PROBLEM DETAILS
For this exercise, copy exactly every line from the one holding "You are a GUI" through the end of the data, both included. Omit pictures.

═════ MATERIALS PROVIDED ═════

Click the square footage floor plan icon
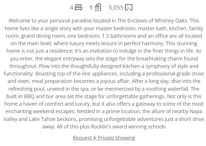This screenshot has height=146, width=206. (129, 7)
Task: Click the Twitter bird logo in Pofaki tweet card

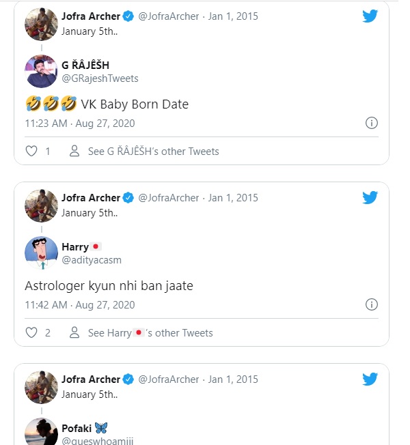Action: 370,379
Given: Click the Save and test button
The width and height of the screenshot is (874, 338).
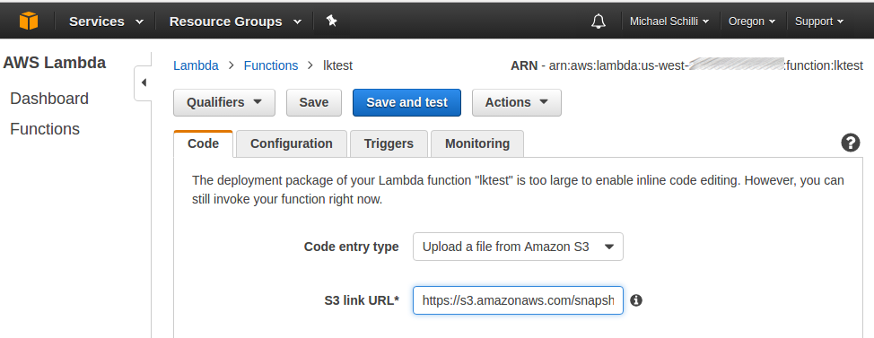Looking at the screenshot, I should click(x=406, y=102).
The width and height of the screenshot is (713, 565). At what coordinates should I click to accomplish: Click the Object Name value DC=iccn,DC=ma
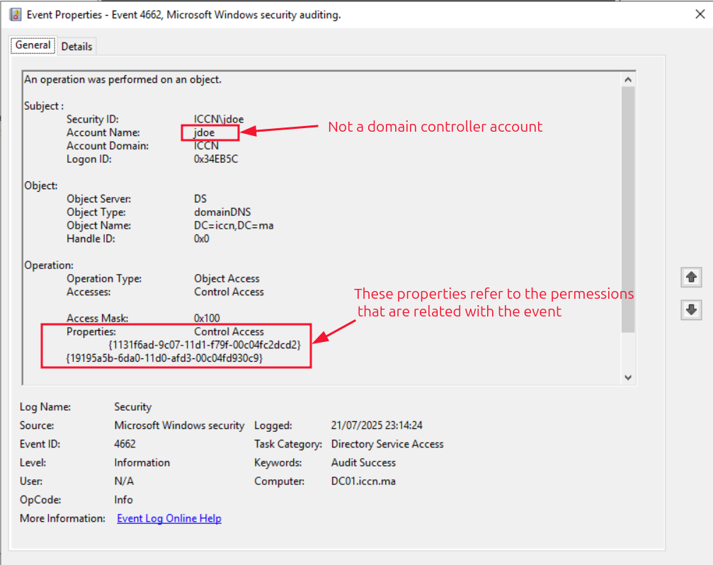pos(234,225)
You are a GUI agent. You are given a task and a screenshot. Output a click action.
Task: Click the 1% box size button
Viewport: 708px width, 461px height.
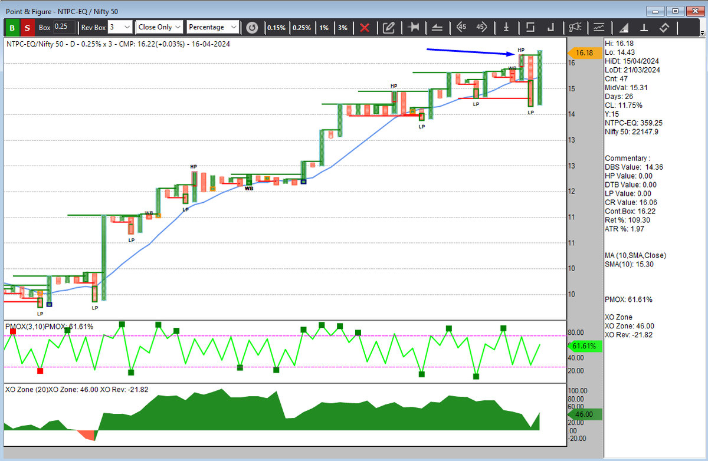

═════

RESPONSE TO THIS TASK
You are a GUI agent. You are given a task and a screenshot. Output a click action.
Task: Click the 1% box size button
Viewport: 708px width, 461px height.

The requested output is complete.